NOMS DAFFECT : LE CAS DE LEXPRESSION DE LA SOURCE DE

LAFFECT

Vannina GOOSSENS

vannina.goossens@u-grenoble3.fr LIDILEM, Université Stendhal Grenoble3 BP 25 - 38040 Grenoble cedex 9

Abstract : The work presented in this article is an exploratory study of the polysemy of affect nouns in which we focus on a particular type of regular polysemy : the cases where the affect noun refers to the source of this affect. We will try to identify the linguistic characteristics of this type of polysemy and to determine whether it gives rise to significant groups of nouns.

1. Introduction

Les noms d’affect (désormais N_affect) tels peur, colère, joie, amour, etc., sont sémantiquement complexes et, de plus, fortement polysémiques.
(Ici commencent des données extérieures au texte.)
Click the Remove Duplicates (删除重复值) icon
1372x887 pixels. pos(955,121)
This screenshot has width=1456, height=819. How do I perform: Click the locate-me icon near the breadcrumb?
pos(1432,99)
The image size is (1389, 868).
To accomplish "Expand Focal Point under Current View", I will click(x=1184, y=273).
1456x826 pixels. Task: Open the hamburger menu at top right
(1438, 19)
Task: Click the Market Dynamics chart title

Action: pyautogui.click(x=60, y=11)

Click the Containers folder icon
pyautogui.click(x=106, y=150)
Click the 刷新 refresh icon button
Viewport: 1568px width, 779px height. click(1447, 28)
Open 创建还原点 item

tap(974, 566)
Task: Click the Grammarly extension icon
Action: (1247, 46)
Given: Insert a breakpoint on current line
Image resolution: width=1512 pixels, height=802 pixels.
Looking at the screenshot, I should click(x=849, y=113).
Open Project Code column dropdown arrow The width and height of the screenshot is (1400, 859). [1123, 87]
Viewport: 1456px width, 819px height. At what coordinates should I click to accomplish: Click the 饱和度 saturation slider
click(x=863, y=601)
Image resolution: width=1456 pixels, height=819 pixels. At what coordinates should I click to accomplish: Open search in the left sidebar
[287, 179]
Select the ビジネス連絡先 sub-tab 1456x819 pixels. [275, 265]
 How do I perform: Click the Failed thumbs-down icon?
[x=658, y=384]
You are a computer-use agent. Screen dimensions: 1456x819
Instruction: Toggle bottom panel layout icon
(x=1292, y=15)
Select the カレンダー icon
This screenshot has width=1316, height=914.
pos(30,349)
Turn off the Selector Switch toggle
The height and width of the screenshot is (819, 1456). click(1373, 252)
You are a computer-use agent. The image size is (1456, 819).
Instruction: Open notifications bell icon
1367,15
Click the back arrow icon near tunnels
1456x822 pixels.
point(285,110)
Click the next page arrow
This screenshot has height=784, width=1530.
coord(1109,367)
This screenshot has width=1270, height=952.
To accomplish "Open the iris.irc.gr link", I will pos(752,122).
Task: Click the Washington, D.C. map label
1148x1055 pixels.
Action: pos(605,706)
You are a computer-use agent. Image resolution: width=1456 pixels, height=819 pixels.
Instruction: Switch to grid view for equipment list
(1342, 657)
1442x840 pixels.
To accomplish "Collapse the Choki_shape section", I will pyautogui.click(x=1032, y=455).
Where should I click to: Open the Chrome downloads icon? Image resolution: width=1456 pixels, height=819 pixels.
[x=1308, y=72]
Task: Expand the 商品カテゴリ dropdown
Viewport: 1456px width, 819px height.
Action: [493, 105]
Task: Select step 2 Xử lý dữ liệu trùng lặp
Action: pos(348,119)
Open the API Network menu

Nous nous proposons d’étudier les caractéristiques de cette polysémie dans le cadre d’un traitement unitaire des N_affect permettant de poursuivre l’entreprise typologique initiée sur ces noms à partir de leurs propriétés combinatoires (Tutin et al., 2006, Goossens, 2005). Nous nous demanderons en particulier si ces noms obéissent à des modèles de polysémie spécifique, et sur quelles bases on peut fonder les régularités observées. Nous émettons en effet l’hypothèse qu’il existe des schémas de polysémie régulière qui pourraient s’avérer caractéristiques de cette classe de noms et susceptibles de nous renseigner sur leurs caractéristiques sémantiques. Afin de tester cette hypothèse, nous avons décidé de nous intéresser dans un premier temps à un seul type de dérivation polysémique régulière, les cas où le N_affect semble exprimer en réalité la source de cet affect.